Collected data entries
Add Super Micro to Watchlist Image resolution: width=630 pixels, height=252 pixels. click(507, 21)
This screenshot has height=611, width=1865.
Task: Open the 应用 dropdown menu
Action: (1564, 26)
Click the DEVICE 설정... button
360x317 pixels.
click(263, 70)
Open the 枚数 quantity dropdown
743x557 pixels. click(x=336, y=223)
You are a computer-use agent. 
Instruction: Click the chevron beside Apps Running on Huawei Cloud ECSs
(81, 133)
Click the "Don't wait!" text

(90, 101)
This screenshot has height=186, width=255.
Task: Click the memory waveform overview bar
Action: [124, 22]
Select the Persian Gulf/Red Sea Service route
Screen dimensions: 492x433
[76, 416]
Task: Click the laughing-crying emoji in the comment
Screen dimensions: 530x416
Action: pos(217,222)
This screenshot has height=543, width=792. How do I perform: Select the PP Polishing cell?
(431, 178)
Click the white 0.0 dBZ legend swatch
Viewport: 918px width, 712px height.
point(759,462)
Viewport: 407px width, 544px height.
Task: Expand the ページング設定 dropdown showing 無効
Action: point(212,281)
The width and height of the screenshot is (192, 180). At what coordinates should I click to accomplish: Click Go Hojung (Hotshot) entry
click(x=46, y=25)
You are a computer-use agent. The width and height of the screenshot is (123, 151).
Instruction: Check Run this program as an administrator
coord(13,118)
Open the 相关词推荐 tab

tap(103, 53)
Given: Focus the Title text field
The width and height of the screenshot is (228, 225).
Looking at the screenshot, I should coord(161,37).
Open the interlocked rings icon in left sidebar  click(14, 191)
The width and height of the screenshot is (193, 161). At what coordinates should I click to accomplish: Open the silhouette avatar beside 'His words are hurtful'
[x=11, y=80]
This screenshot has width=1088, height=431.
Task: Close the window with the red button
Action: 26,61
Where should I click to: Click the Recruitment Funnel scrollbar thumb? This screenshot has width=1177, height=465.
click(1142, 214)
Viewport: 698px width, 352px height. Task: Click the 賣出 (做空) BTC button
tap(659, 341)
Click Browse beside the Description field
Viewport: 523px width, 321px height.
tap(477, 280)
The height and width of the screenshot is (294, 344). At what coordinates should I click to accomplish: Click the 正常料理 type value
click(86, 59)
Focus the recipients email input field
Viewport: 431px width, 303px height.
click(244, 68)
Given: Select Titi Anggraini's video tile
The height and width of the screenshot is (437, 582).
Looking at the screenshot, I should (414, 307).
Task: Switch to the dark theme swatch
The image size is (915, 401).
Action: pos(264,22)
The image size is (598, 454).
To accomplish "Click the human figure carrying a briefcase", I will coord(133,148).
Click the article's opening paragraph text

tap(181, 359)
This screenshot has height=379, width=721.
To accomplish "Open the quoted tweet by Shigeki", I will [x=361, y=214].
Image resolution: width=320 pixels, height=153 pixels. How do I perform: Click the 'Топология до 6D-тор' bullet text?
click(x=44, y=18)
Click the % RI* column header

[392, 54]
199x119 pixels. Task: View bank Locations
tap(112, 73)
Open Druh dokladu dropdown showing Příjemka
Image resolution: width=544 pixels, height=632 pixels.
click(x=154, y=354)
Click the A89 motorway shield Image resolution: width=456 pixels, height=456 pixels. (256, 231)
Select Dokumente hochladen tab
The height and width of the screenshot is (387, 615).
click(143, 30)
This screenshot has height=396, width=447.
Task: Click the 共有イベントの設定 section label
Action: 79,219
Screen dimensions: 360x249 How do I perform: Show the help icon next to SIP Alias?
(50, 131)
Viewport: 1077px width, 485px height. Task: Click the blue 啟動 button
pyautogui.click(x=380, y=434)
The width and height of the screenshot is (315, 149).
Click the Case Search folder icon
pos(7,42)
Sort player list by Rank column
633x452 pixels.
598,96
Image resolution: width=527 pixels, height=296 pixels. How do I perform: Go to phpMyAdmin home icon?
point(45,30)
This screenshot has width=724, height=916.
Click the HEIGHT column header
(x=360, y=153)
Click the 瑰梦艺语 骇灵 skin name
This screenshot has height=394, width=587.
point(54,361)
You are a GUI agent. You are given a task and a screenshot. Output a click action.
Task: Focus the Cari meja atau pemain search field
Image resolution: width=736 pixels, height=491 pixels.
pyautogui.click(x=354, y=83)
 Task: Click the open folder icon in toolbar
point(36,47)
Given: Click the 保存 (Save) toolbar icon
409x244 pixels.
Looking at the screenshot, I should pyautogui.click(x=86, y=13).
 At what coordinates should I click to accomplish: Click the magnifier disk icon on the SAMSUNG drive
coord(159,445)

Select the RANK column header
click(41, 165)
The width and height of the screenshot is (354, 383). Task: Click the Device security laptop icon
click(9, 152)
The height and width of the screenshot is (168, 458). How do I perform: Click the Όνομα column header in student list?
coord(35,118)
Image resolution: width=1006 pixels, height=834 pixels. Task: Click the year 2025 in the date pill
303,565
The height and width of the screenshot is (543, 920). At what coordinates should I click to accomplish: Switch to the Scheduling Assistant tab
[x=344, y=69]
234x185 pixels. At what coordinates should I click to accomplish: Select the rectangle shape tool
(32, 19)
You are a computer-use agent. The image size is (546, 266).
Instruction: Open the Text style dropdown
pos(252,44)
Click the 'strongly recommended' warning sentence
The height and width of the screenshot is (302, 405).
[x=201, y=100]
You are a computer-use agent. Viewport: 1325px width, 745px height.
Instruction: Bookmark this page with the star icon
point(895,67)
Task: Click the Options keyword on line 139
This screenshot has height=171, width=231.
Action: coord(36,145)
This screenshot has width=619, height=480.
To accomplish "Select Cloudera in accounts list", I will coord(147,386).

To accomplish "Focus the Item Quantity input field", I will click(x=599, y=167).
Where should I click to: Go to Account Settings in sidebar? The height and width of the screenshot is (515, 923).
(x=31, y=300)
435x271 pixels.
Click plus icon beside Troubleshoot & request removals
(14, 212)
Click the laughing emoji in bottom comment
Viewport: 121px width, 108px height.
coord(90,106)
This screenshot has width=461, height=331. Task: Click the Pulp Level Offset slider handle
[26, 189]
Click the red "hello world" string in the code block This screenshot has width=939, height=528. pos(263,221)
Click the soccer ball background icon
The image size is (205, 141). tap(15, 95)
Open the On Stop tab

Exercise brief
Repeat only what lies between the first line of the data and the line containing "Open the interlocked", both of those lines included, exactly as it stands.

Solved exercise
Add Super Micro to Watchlist Image resolution: width=630 pixels, height=252 pixels. click(507, 21)
This screenshot has height=611, width=1865.
Task: Open the 应用 dropdown menu
Action: (1564, 26)
Click the DEVICE 설정... button
360x317 pixels.
click(263, 70)
Open the 枚数 quantity dropdown
743x557 pixels. click(x=336, y=223)
You are a computer-use agent. 
Instruction: Click the chevron beside Apps Running on Huawei Cloud ECSs
(81, 133)
Click the "Don't wait!" text

(90, 101)
This screenshot has height=186, width=255.
Task: Click the memory waveform overview bar
Action: [124, 22]
Select the Persian Gulf/Red Sea Service route
Screen dimensions: 492x433
[76, 416]
Task: Click the laughing-crying emoji in the comment
Screen dimensions: 530x416
Action: pos(217,222)
This screenshot has height=543, width=792. How do I perform: Select the PP Polishing cell?
(431, 178)
Click the white 0.0 dBZ legend swatch
Viewport: 918px width, 712px height.
point(759,462)
Viewport: 407px width, 544px height.
Task: Expand the ページング設定 dropdown showing 無効
Action: point(212,281)
The width and height of the screenshot is (192, 180). At what coordinates should I click to accomplish: Click Go Hojung (Hotshot) entry
click(x=46, y=25)
You are a computer-use agent. The width and height of the screenshot is (123, 151).
Instruction: Check Run this program as an administrator
coord(13,118)
Open the 相关词推荐 tab

tap(103, 53)
Given: Focus the Title text field
The width and height of the screenshot is (228, 225).
Looking at the screenshot, I should coord(161,37).
Open the interlocked rings icon in left sidebar  click(14, 191)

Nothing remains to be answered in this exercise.